Past Events
Seminar - Enhancing Sociotechnical Resilience: Risk and Society in the Technological World
We live in a vulnerable world. Natural disasters such as tsunami, earthquakes, floods, volcano eruption, are frequent happenings that take lives and cause profound damages to socio-economic systems. Impacts of these disasters are augmented by our failure to build strong foundations in the artificial environment that our modern society has created using scientific technology. Nuclear meltdowns, transportation accidents, high-rise building collapses, and acts of terrorism are some of the myriad examples that only indicate vulnerability of sociotechnical systems we have created. What we need to at this critical moment are alternative methods and approaches that enable us to build sociotechnical systems that are safer, more secure, and sustainable.

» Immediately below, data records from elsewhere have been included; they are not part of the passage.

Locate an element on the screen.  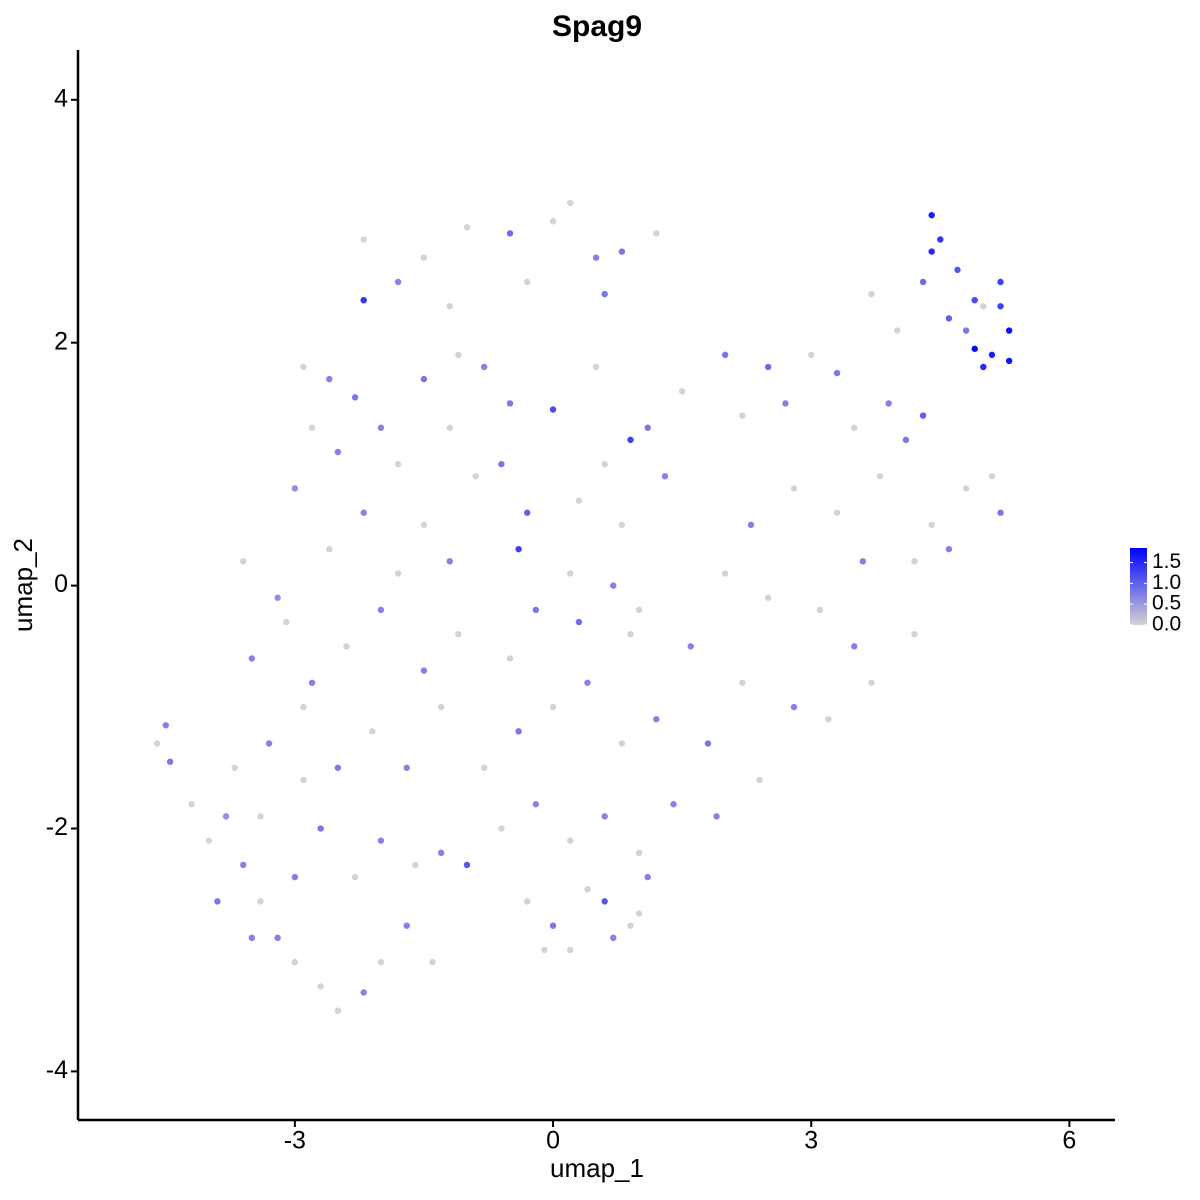
colorbar-label: 0.5 is located at coordinates (1166, 604).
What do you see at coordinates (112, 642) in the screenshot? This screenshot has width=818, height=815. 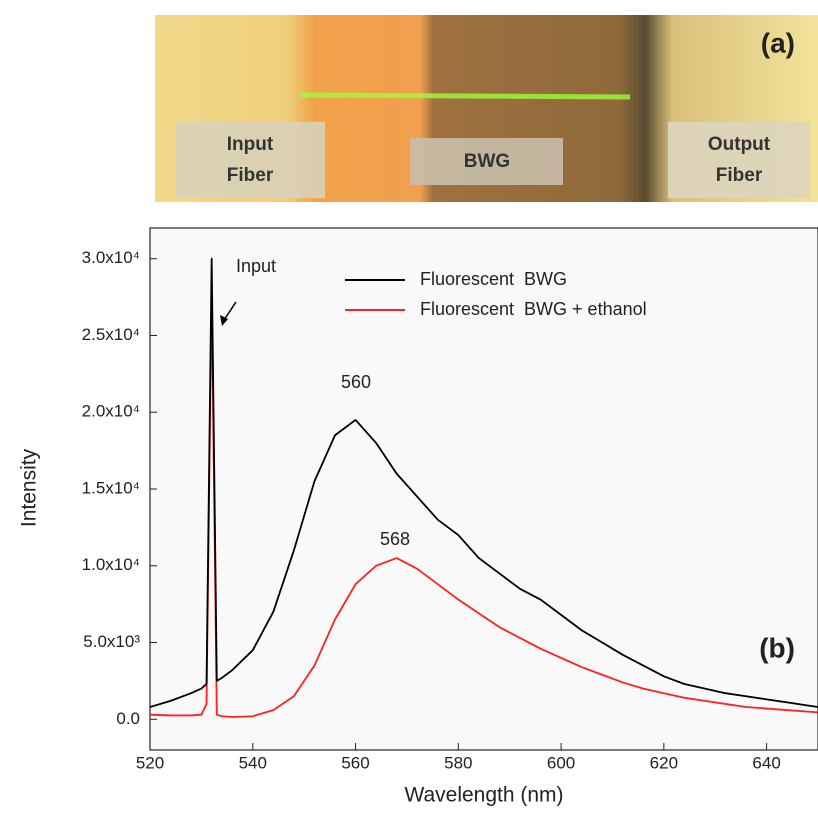 I see `y-tick-label: 5.0x10³` at bounding box center [112, 642].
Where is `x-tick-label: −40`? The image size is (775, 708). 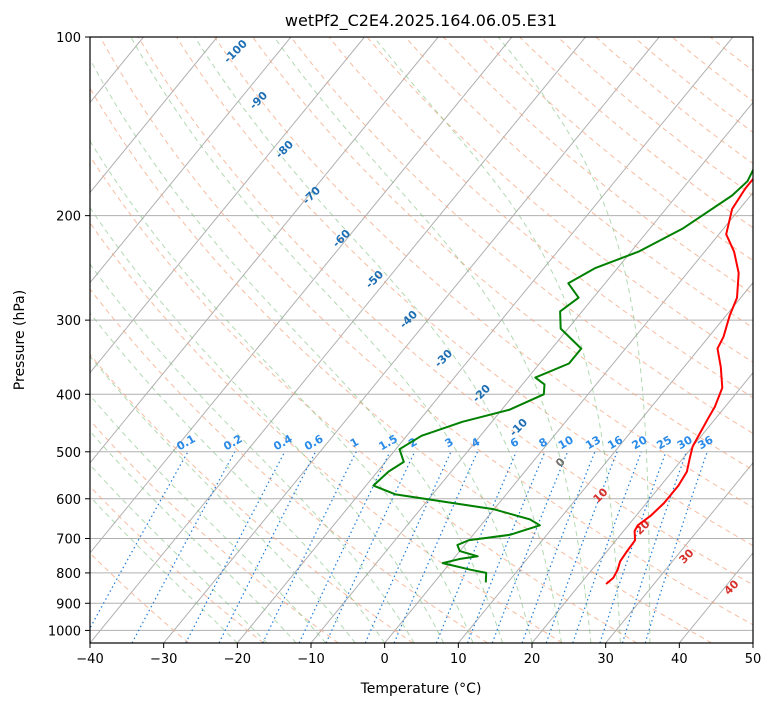
x-tick-label: −40 is located at coordinates (90, 660).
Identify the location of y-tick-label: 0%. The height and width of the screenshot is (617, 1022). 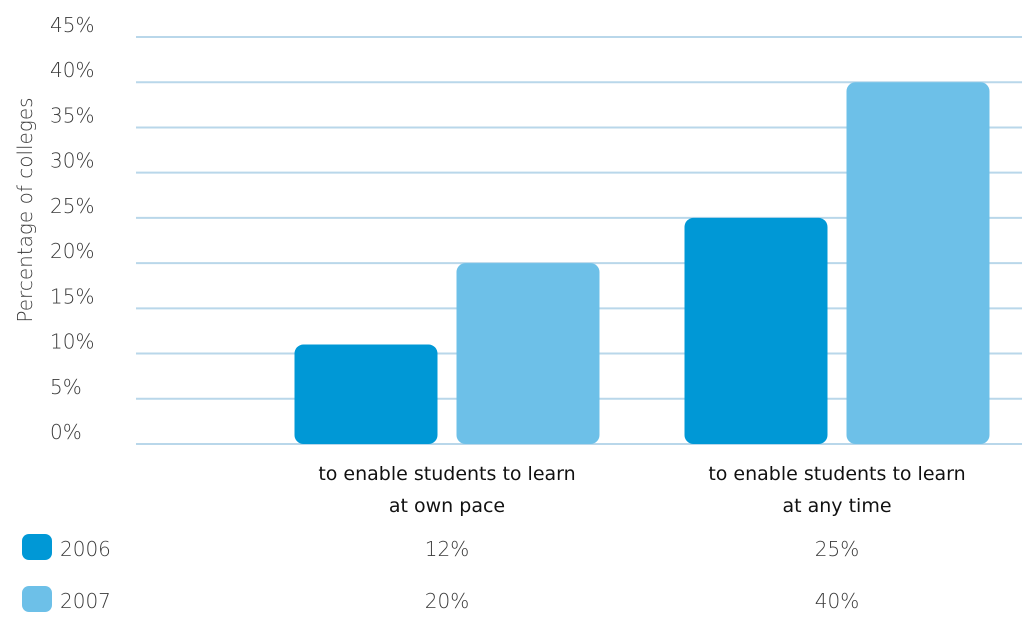
(66, 432).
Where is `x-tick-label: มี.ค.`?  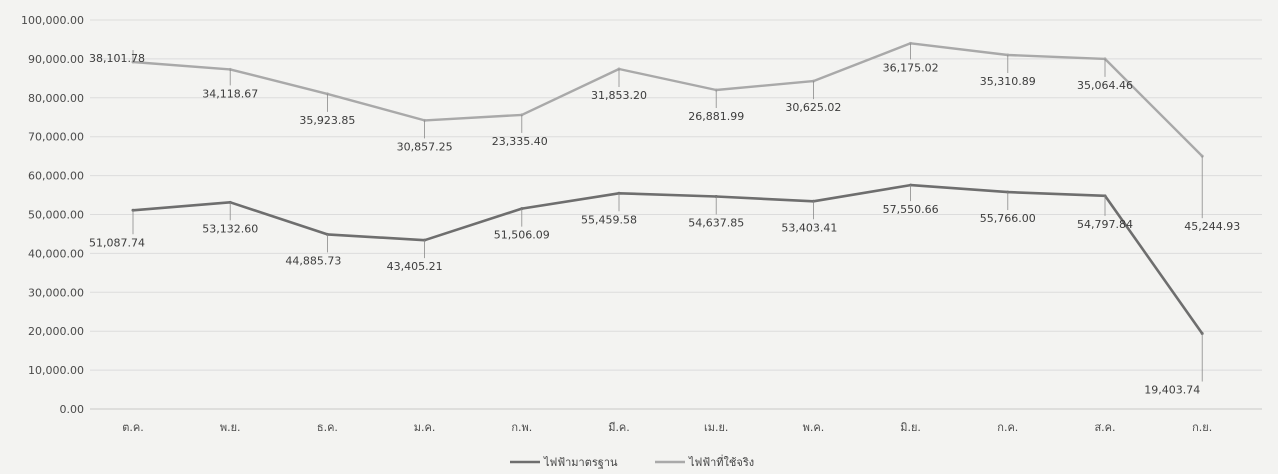 x-tick-label: มี.ค. is located at coordinates (619, 428).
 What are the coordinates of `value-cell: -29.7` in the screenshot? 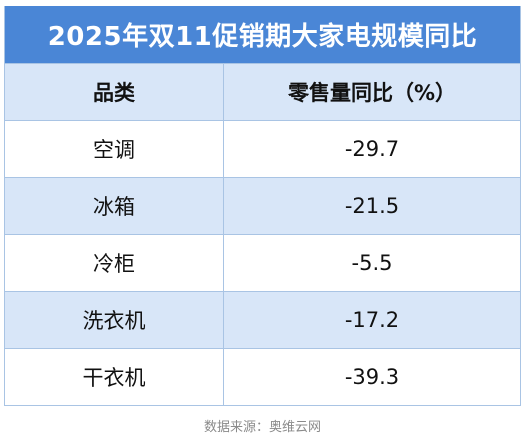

Using insights from Science and Technology Studies (STS) scholarship, this presentation discusses the notion of “sociotechnical resilience” as a framework to comprehend the vulnerability of complex sociotechnical systems. Sociotechnical resilience is defined as the ability of complex sociotechnical system to withstand shock and crisis and to bounce back in the event of natural or man-made disaster. Combining STS and resilience studies, this presentation emphasizes the necessity for the design of sociotechnical systems to be arranged in such a way that does not depart social elements from technical elements, for both are inextricably intertwined, thus equally defining the level of resilience of the systems.
About
Sulfikar Amir completed a Ph.D. in Science and Technology Studies from Rensselaer Polytechnic Institute in Troy, New York. Currently, he is an assistant professor in the Division of Sociology at Nanyang Technological University where he teaches courses on sociology of science and technology, sociology of risk, and global problems. He is working on several research projects, including nuclear politics in Asia and the sociotechnical aspects of underwater infrastructure in Singapore.